Sete espantos causados por Francisco:
um papa convertido ao povo
A mão de Deus |
Parecia que
foi a mão de Deus – não como no caso de Maradona! - que escolheu com o novo papa
um nome não esperado pela opinião pública. “Os cardeais me buscaram dos confins
do mundo” declarou o recém-eleito. Alegria espontânea no meio do povo, não
necessariamente por ser um ítalo-americano, mas por dar sinais para a renovação
da Igreja, não baseada na tecnologia, mas em atitudes humanas e na opção pelos
pobres.
Primeiro
espanto, aparição de um septuagenário que elegeu o nome “Francisco”. O
verdadeiro espanto é que nessa longa história da Igreja nenhum papa teve a
ideia ou a coragem de escolher esse nome que é um programa.
Segundo
espanto, o papa Francisco aparece na sacada do palácio “apenas” com a batina
branca e não diz “laudetur Iesus Christus”,
mas boa noite.
Terceiro
espanto, o novo papa se inclina diante da multidão na Praça de São Pedro e pede
orações e a benção do povo, antes de ele dar a benção apostólica “urbi et orbi”, prevista na cerimônia.
Quarto espanto, notícias da biografia de Jorge Mario Bergoglio que contam que o arcebispo e
cardeal de Buenos Aires não atravessava sua metrópole com motorista e Mercedes,
mas com transporte público, com ônibus e Metrô.
Quinto
espanto, outra notícia dessa mesma biografia de Bergoglio que se refera ao
bispo cozinheiro.
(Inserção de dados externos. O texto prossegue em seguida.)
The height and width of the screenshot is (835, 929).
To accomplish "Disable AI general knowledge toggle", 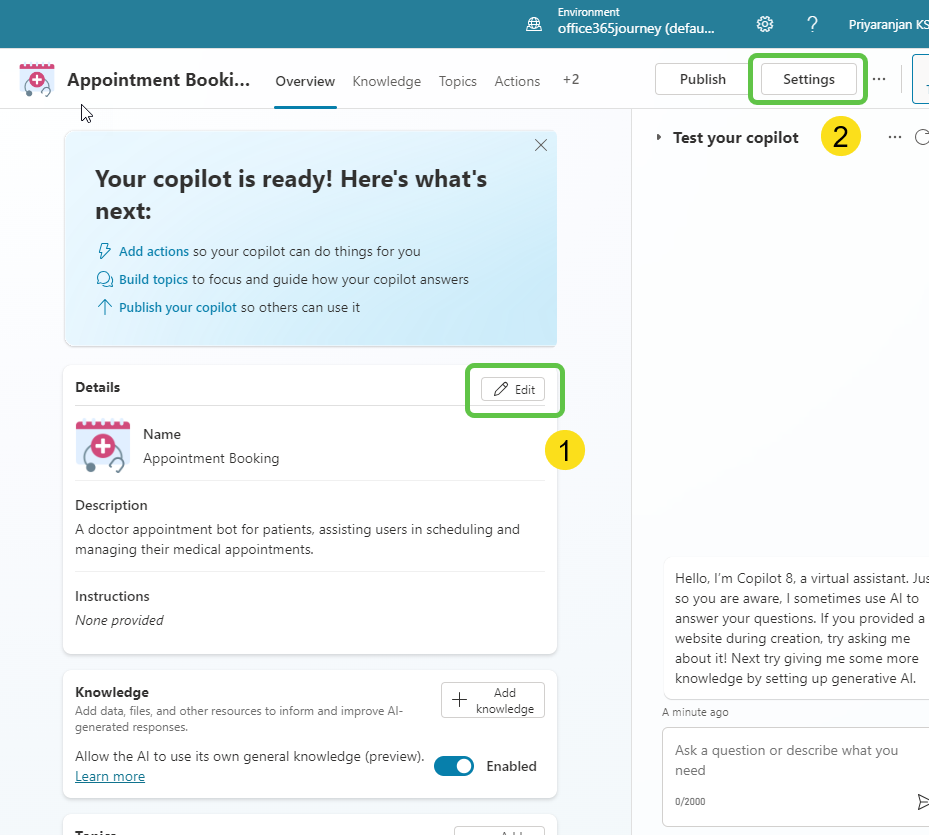I will coord(454,766).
Desde a morte prematura de sua mãe aprendeu preparar seu
almoço e outras comidas gostosas.
Sexto
espanto, este jesuíta e bispo de Buenos Aires, que pertence a uma família de
classe média e adquiriu uma simplicidade franciscana e certa reserva contra a
pompa curial. Por sua prática de pastoral e vida, Jorge Bergoglio pode hoje ser
qualificado como “teólogo anônimo de libertação”, embora que nunca rezou pela
cartilha da Teologia da Libertação. Seu colega de Companhia, Karl Rahner,
saberia bem explicar o significado desse anonimato.
Sétimo
espanto, por conta de grupos que defendem os direitos humanos. A mídia nos
informou que Bergoglio e sua Igreja argentina não mostraram atitudes proféticas
durante a ditadura militar (1976-1983) como aconteceu em outras igrejas latino-americans.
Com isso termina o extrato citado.